Of course, you hope zod is robust, tested, supported, extensible, and has docs so you can understand how to express your domain in terms it can help you with. And you hope you don’t have to spend too much time migrating as zod’s api changes.

replies(4): >>45154508 #>>45154791 #>>45155254 #>>45156821 #

bigstrat2003 ◴[07 Sep 25 02:16 UTC] No.45154791[source]▶

>>45153373 #

Yeah, the "parse, don't validate" advice seems vacuous to me because of this. Someone is doing that validation. I think the advice would perhaps be phrased better as "try to not reimplement popular libraries when you could just use them".
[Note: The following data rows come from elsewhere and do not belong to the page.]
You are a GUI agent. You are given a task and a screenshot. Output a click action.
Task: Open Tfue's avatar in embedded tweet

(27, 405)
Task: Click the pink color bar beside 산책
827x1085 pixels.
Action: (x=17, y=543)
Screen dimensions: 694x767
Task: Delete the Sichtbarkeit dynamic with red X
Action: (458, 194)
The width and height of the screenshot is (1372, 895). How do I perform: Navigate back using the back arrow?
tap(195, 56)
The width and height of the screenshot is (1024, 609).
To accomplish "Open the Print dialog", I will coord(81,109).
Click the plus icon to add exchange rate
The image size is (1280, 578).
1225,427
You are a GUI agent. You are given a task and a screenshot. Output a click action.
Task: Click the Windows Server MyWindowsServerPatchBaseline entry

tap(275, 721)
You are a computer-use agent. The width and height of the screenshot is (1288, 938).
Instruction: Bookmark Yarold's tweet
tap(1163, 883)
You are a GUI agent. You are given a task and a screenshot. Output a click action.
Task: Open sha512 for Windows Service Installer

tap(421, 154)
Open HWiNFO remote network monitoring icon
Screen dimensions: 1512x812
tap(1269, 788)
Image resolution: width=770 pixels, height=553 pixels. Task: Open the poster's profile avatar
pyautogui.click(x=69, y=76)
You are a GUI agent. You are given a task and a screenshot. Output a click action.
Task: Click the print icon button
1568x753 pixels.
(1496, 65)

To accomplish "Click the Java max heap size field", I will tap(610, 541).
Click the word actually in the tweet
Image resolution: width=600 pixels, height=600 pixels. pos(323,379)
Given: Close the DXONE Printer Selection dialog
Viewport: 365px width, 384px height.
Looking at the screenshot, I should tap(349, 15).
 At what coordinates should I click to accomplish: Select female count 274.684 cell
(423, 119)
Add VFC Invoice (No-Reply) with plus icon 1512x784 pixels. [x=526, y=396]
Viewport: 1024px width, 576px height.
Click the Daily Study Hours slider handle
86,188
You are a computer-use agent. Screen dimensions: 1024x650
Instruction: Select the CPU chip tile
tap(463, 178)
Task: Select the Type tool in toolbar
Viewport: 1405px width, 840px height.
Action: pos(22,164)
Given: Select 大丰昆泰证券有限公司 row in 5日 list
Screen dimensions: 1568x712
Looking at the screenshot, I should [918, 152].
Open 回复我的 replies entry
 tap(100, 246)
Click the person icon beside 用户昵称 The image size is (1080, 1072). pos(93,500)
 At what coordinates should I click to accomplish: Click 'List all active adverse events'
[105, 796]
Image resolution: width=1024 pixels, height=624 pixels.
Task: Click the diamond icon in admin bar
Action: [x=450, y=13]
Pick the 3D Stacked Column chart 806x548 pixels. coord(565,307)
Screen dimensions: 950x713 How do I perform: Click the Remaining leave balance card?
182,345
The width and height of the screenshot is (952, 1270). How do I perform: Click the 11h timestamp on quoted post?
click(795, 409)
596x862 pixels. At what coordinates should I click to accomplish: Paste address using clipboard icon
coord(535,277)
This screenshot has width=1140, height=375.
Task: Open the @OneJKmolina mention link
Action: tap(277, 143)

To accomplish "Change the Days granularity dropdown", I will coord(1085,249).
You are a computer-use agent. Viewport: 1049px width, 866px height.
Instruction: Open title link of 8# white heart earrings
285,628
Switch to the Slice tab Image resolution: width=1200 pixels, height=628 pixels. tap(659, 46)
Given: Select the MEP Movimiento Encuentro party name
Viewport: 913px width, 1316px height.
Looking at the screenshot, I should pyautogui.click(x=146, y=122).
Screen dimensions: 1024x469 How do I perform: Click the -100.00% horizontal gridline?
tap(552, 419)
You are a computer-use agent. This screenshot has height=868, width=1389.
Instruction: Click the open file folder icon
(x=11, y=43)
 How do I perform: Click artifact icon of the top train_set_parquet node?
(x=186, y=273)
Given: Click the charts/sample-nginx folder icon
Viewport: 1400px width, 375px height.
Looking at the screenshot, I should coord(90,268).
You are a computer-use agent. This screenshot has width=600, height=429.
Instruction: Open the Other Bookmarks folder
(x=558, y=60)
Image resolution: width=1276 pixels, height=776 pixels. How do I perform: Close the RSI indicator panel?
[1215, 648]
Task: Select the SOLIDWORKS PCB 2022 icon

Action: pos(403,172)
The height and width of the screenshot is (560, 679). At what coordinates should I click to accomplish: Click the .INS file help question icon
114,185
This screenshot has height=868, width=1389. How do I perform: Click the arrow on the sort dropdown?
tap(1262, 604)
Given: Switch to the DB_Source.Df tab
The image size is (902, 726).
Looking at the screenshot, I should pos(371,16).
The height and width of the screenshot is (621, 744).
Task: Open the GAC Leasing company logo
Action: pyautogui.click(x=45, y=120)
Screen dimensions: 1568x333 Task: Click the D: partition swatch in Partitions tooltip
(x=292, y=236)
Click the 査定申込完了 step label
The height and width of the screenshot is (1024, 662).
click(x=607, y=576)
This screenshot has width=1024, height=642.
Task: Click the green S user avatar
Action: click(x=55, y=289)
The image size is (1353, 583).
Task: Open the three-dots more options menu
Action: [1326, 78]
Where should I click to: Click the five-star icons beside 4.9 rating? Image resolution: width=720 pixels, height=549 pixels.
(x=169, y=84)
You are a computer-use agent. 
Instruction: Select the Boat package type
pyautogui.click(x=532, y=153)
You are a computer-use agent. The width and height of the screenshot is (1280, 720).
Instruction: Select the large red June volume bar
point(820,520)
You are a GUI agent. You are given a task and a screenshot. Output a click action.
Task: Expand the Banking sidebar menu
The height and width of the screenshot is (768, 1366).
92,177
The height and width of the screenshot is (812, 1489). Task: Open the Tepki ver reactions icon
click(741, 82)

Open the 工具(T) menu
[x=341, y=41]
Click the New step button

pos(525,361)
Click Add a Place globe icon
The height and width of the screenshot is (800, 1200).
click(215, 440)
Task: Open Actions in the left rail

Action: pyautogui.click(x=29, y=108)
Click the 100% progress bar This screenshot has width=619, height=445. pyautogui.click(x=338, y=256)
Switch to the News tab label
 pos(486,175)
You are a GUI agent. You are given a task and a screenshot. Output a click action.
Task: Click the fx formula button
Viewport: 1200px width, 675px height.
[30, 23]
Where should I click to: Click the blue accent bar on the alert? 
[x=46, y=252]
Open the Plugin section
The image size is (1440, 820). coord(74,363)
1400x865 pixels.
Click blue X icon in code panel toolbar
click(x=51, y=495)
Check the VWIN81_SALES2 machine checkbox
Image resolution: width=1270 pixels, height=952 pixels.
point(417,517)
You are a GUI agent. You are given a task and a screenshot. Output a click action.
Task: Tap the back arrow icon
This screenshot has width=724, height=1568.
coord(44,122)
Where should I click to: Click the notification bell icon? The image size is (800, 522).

replies(6): >>45154814 #>>45155095 #>>45155795 #>>45156024 #>>45163088 #>>45177851 #

lock1 ◴[07 Sep 25 06:04 UTC] No.45155795[source]▶

>>45154791 #

When I first saw "Parse, don't validate" title, it struck me as a catchy but perhaps unnecessarily clever catchphrase. It's catchy, yes, but it felt too ambiguous to be meaningful for anyone outside of the target audience (Haskellers in this case).

That said, I fully agree with the article content itself. It basically just boils down to:

When you create a program, eventually you'll need to process & check whether input data is valid or not. In C-like language, you have 2 options

  void validate(struct Data d);

  struct ValidatedData;
  ValidatedData validate(struct Data d);

"Parse, don't validate" is just trying to say don't do `void validate(struct Data d)` (procedure with `void`), but do `ValidatedData validate(struct Data d)` (function returning `ValidatedData`) instead.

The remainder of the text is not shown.